= Passage to read =
—————

Sci-fied reality is very much here and now. The twenty-first century arrived almost twenty years ago, and it is no surprise that flying taxis, choppers in space, bot-human love stories or even the existence of a new species existence get written every other day. Alongside all of this, there are scientists like Adam Rutherford, who says that the ultimate storage device will be made of DNA.

This, of course, raises the important question: What are humans really, when it comes to consideration of genetics? Much as we think of ourselves as sophisticated species, we have fewer genes than a grain of rice. Yet, we are the only ones to ask, “What are we?” This enigma lies at the heart of Rutherford’s new book, A Brief History of Everyone Who Ever Lived.

—————

= Provided data =
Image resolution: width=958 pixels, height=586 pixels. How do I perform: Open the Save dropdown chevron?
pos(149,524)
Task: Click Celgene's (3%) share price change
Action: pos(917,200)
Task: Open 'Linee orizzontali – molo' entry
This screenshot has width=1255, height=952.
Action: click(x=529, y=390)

—————

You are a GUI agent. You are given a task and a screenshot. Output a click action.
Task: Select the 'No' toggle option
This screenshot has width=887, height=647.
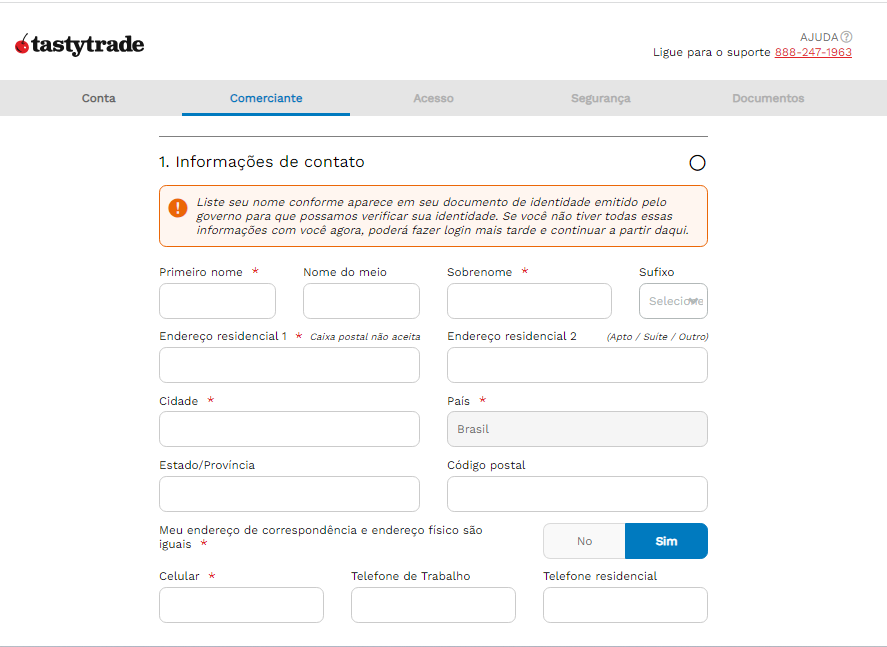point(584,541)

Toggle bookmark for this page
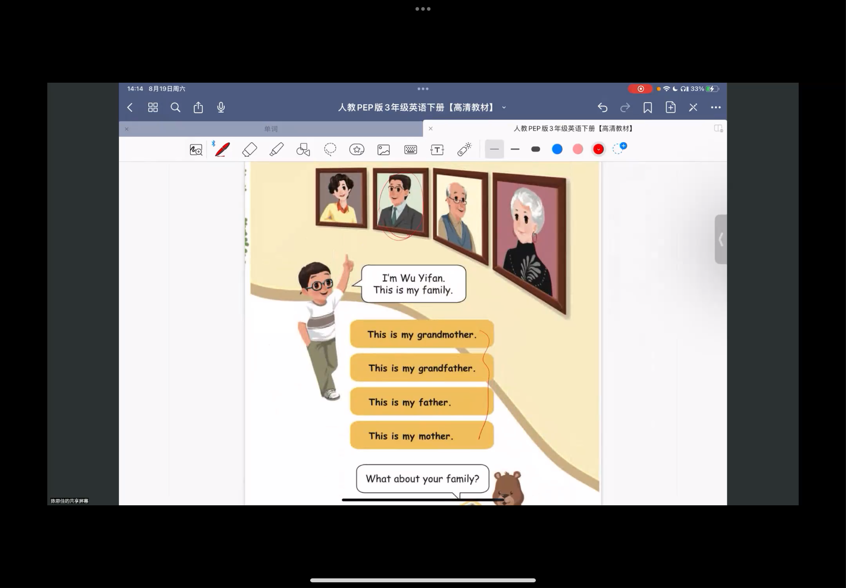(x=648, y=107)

—————

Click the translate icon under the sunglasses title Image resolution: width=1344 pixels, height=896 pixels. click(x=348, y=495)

—————

= Work task =
Change "flying taxis" to "flying cars" in the genetics passage, starting at "Sci-fied reality is" and ending at "made of DNA.", and give that part back. These entries have no connection to the genetics passage.

= Result for this exercise =
Sci-fied reality is very much here and now. The twenty-first century arrived almost twenty years ago, and it is no surprise that flying cars, choppers in space, bot-human love stories or even the existence of a new species existence get written every other day. Alongside all of this, there are scientists like Adam Rutherford, who says that the ultimate storage device will be made of DNA.